SOURCE EXTRACT

--

The constitution of the United States in express terms gives to the congress of the United States the power to regulate commerce between the states and with foreign nations. In pursuance of this power and duty imposed by the constitution, the congress of the United States in February, 1887, enacted a statute defining the duties and obligations of common carriers engaged in the transportation of freight and passengers between the states, and by express terms gave to the people a right of action in the federal courts against any railroad company violating its duty as defined by the act. This right of action was by civil suit for such damages as inured to the party by reason of a wrongful act of a common carrier.

--

PROVIDED DATA

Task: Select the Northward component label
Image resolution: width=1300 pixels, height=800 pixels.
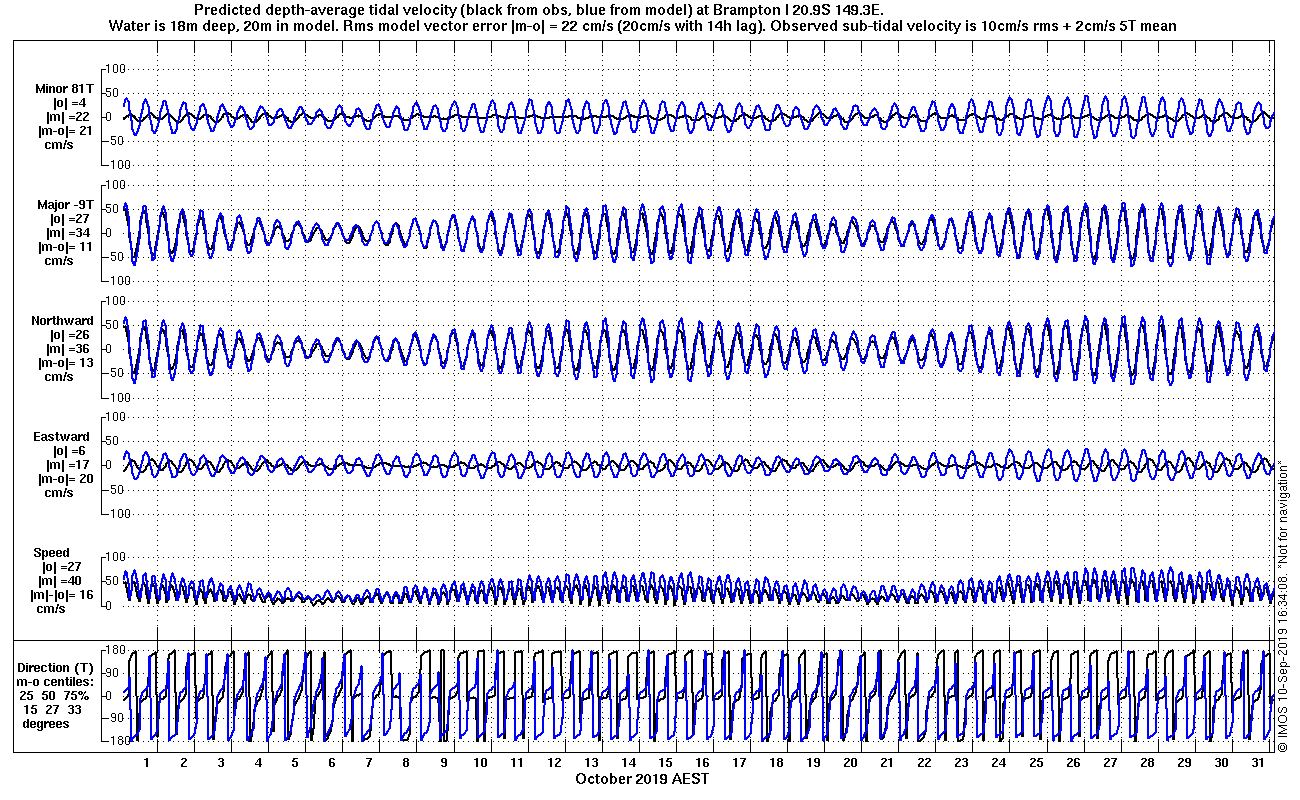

--

WHAT TO WORK ON
1 – For each statement below, say whether the commerce passage supports it, answering yes or no and quoting the deciding words. (a) The statute was enacted in February 1887. (b) The right of action was to be brought in state courts. (c) The right of action took the form of a criminal prosecution.
2 – List every distinct word in the commerce passage that begins with a capital letter.
3 – Please print the commerce passage from "The constitution of" up to and including "a common carrier.".
The data has no connection to the commerce passage.

RESULTS FOR EACH TASK
1 –
(a) Yes: "in February, 1887, enacted a statute"
(b) No: "a right of action in the federal courts"
(c) No: "This right of action was by civil suit"

2 – The, United, States, In, February, This

3 –
The constitution of the United States in express terms gives to the congress of the United States the power to regulate commerce between the states and with foreign nations. In pursuance of this power and duty imposed by the constitution, the congress of the United States in February, 1887, enacted a statute defining the duties and obligations of common carriers engaged in the transportation of freight and passengers between the states, and by express terms gave to the people a right of action in the federal courts against any railroad company violating its duty as defined by the act. This right of action was by civil suit for such damages as inured to the party by reason of a wrongful act of a common carrier.